A bench headed by Justice Dipak Misra prima facie agreed with the contention of senior advocate Raju Ramachandran, who is assisting it as the amicus curiae, that the provision of the Code of Criminal Procedure, relating to sentencing of convicts, has not been followed in letter and spirit by the trial court in the case.
It was submitted that section 235 of the CrPC provides that an accused, in the event of conviction, would be heard by on the question of sentencing individually before the trial judge passes the order awarding punishment.

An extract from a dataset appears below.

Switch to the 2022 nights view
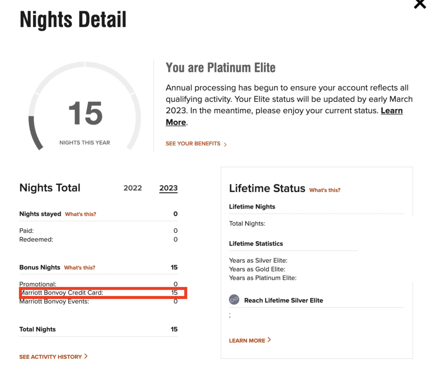This screenshot has width=428, height=375. pos(132,188)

The bench, also comprising justices R Banumathi and Ashok Bhushan, then mulled ways to rectify the apparent error and said there are two modes: either the case be remanded back to the trial court to pass a fresh order on sentence or the apex court itself hears this aspect of the matter afresh.
The bench then said, “We think the second mode is more appropriate. We would like to give opportunity to accused persons to file affidavits along with documents stating mitigating circumstances.”

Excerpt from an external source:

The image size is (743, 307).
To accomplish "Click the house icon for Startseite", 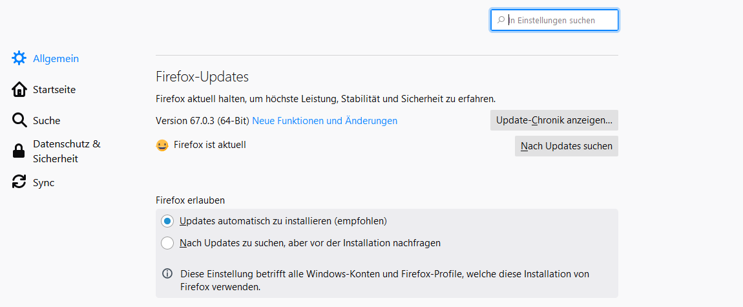I will click(19, 90).
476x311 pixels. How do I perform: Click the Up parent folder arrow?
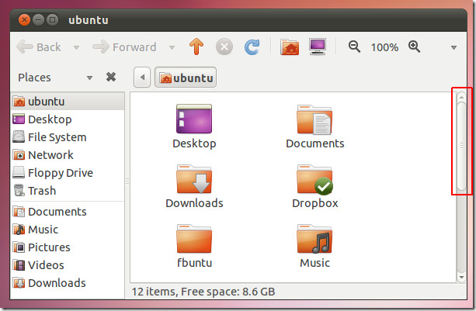pyautogui.click(x=196, y=47)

It then permitted M L Sharma and A P Singh, lawyers representing the convicts, to visit the condemned prisoners in Tihar jail here to apprise them about Friday’s order so as to enable them to file affidavits detailing mitigating circumstances in their favour.

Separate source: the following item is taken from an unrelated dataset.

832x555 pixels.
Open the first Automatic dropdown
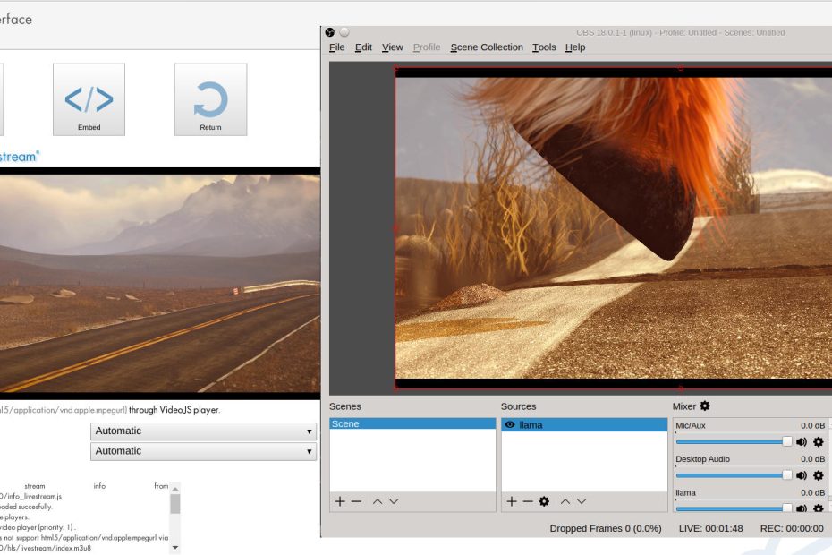pos(203,431)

The court, which said the convicts are required to file affidavits by February 23, decided to keep hearing the appeals on the substantial issue of conviction in the matter.
It will decide the future date for hearing afresh the arguments on sentencing on February 6.
The 23-year-old paramedic was brutally assaulted and gang-raped by six persons in a moving bus in south Delhi and thrown out of the vehicle with her male friend on the night of December 16, 2012. She had died in a Singapore hospital on December 29.
The trial court had awarded death penalty to convicts, Mukesh, Pawan, Vinay Sharma and Akshay Kumar Singh. While the fifth, and one of the key accused, Ram Singh allegedly committed suicide inside jail during the trial. Earlier also, the court had asked the convicts to file their responses detailing mitigating circumstances favouring them on the issue of sentencing.
Besides senior advocate Ramachandran, another senior lawyer Sanjay Hegde is also assisting the court as amicus curiae in the matter.
While Ramachandran is assisting the court in appeals of convicts Mukesh and Pawan, Hegde is assisting in appeals of other two convicts, Vinay Sharma and Akshay Kumar Singh.
Ramachandran had said that the trial court and the high court were ‘so overwhelmed by the nature of the crime’ that they did not follow the proper procedure for sentencing the accused in the instant case.
He had submitted that the courts below did not consider the mitigating circumstances of individual accused in the case.
These four convicts had approached the apex court against the Delhi high court’s March 13, 2014 verdict which had observed that their offence fell in the rarest of rare category and had upheld the death sentence awarded to them by the trial court.
The prime accused, Ram Singh, was found dead in a cell in Tihar Jail in March 2013 and proceedings against him were abated.